In this study, we provide preclinical proof of concept of the efficacy of the anti-CCR7 therapy in a MCL model. CCR7 mediates the classical chemotaxis and extravasation pathways of lymphoid cells into the targeted organs but also it participates in cell invasion by promoting extracellular matrix degradation through the secretion of metalloproteases [28]. In addition, the ligands of CCR7 have been demonstrated to mediate prosurvival signals in both epithelial and lymphoid neoplasias [20,29-31]. In summary, the chemokine receptor CCR7 enables lymphoma cells to enter and disseminate in anatomic niches where they received different pro-survival signals including those from CCR7 ligands themselves [3]. For all these reasons, therapeutic effects of anti-CCR7 mAbs would not be restricted to classic complement or cellular-dependent cytotoxicity, but also would imply the blockage of migration and invasive signals derived from the activated CCR7, thus preventing lymphoma cells migration to lymphoma supporting-niches.

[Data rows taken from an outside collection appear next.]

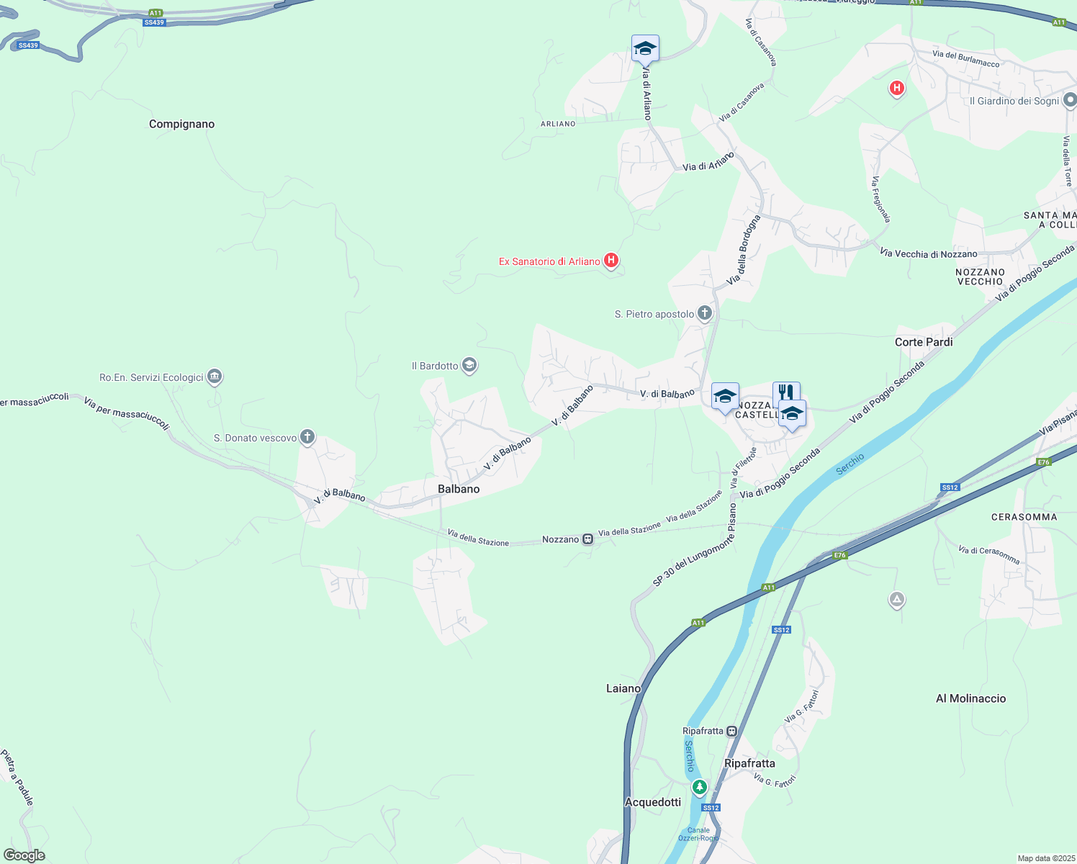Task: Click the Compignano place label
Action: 181,124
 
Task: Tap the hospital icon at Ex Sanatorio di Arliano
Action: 611,261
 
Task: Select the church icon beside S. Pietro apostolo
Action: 705,313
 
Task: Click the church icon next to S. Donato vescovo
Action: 307,437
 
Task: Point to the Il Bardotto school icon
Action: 469,366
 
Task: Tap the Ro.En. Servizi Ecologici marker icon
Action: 215,377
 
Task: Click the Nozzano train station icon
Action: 588,539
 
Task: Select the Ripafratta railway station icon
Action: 732,731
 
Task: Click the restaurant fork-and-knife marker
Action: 786,393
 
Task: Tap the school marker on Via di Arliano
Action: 645,49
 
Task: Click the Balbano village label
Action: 459,489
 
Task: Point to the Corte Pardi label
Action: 924,342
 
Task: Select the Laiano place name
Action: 623,688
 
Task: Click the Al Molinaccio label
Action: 970,698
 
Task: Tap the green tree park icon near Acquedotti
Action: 699,787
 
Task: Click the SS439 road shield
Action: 154,22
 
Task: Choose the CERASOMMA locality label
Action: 1024,517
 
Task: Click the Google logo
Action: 24,855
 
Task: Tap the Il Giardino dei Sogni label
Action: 1014,101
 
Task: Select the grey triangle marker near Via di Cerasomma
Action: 896,599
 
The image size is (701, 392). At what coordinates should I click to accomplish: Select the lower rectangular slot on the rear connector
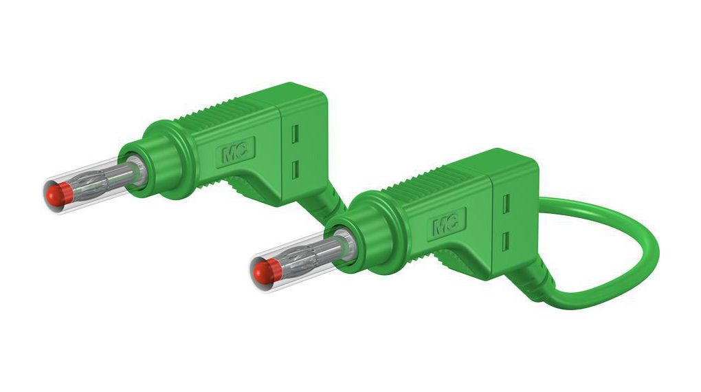[x=297, y=168]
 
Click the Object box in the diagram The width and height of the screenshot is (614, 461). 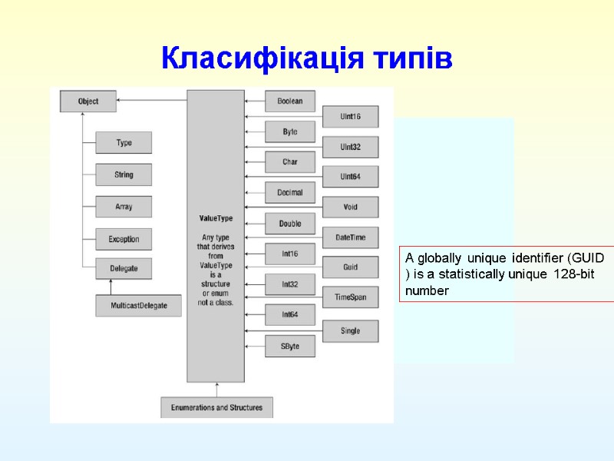coord(89,101)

Consistent with a critical role of CCR7-regulated cell migration in lymphoma development, it has been described that CCR7–deficient lymphoma cells have a significant delay in the onset of lymphoma compared to CCR7+ lymphoma cells [32]. Indeed, it was demonstrated that such delay in lymphoma progression was related to the blockage of migratory signals evoked by CCR7 since the absence of this chemokine receptor did not alter the proliferative and/or apoptotic rates of the CCR7-/- lymphoma cells.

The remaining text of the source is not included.